The pair announced in a Wednesday news release Connecticut has filed a petition for certiorari with the Supreme Court for what the state terms “unlawful and unprecedented caps” on deductions for state and local taxes, known as SALT taxes.
“The SALT cap was a politically motivated money grab by the previous president that continues to cost Connecticut families an estimated $2.8 billion a year,” Tong said in the release. “We are asking the Supreme Court to hear our appeal and block this unprecedented and unlawful interference in our states’ tax decisions. I thank the Connecticut Congressional delegation for their sustained efforts to reverse this partisan tax hike.”
The SALT cap was a politically motivated money grab by the previous president that continues to cost Connecticut families an estimated $2.8 billion a year. We are asking the Supreme Court to block this unlawful interference in our states’ tax decisions.https://t.co/7NAhaRqJfa— AG William Tong (@AGWilliamTong) January 5, 2022
As part of the Trump-era Tax Cuts and Jobs Act capped the amount of state and local taxes that workers could deduct from their federal tax filings at $10,000. Proponents of the cap argued that lower-tax states shouldn't have to pay more in federal income taxes than those from higher tax states, who previously were able to deduct an unlimited amount of local and states taxes.
The petition, according to the release, is asking the court to review an October 2021 ruling by the U.S. Court of Appeals in the Second Circuit.
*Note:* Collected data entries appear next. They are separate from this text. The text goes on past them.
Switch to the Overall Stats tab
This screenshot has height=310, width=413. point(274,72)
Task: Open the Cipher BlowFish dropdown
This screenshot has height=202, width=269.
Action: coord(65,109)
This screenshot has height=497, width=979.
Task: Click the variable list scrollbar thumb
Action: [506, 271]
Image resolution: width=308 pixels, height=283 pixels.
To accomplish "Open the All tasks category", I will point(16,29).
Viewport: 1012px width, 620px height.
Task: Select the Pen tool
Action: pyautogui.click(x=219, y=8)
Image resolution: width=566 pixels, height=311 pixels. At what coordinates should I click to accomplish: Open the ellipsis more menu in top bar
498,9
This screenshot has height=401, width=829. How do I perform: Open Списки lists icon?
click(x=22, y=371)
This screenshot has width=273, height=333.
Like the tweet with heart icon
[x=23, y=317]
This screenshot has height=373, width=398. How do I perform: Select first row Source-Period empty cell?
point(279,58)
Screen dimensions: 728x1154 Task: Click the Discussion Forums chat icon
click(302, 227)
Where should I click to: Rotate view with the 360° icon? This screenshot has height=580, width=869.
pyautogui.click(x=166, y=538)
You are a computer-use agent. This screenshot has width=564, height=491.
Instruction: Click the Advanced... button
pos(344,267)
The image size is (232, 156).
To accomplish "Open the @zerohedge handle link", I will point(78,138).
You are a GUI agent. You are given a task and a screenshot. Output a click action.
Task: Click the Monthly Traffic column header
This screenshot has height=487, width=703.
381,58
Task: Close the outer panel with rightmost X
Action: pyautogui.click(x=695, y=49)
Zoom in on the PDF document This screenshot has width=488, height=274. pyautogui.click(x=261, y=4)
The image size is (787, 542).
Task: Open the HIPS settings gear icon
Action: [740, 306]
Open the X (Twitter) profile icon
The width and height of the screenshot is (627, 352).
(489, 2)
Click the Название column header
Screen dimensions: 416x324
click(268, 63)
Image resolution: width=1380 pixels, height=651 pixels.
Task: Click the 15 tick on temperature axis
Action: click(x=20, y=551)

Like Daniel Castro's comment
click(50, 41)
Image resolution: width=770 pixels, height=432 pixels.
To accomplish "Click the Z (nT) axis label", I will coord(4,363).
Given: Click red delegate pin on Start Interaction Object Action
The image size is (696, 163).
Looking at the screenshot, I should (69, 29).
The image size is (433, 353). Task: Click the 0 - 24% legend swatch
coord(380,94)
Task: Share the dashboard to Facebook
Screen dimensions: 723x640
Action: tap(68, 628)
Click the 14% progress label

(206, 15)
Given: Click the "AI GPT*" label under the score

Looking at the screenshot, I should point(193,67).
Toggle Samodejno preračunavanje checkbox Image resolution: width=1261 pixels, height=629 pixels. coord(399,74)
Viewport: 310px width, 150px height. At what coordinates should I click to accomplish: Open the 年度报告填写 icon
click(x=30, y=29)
That decision upheld a district court rejection of the state’s lawsuit. The lawsuit argues SALT tax deduction caps were politically motivated by the former administration to “interfere with the policy choices of predominantly Democratic states.”
Connecticut filed the lawsuit in July 2018 with the U.S. District Court for the Southern District of New York. The state’s argument is that the SALT deduction cap “was enacted to target Connecticut and similarly situated states” to “interfere with the states’ rights to make their own fiscal decisions.”
The state’s Department of Revenue services conducted analysis showing the cap increased federal taxes paid by Connecticut residents by $2.8 billion in 2018. Supporters of the cap said residents should have been paying the higher amount all along.
The U.S. District Court for the Southern District of New York ruled against the coalition of states in September 2019.
New York, Maryland, and New Jersey were joined with Connecticut in filing the petition.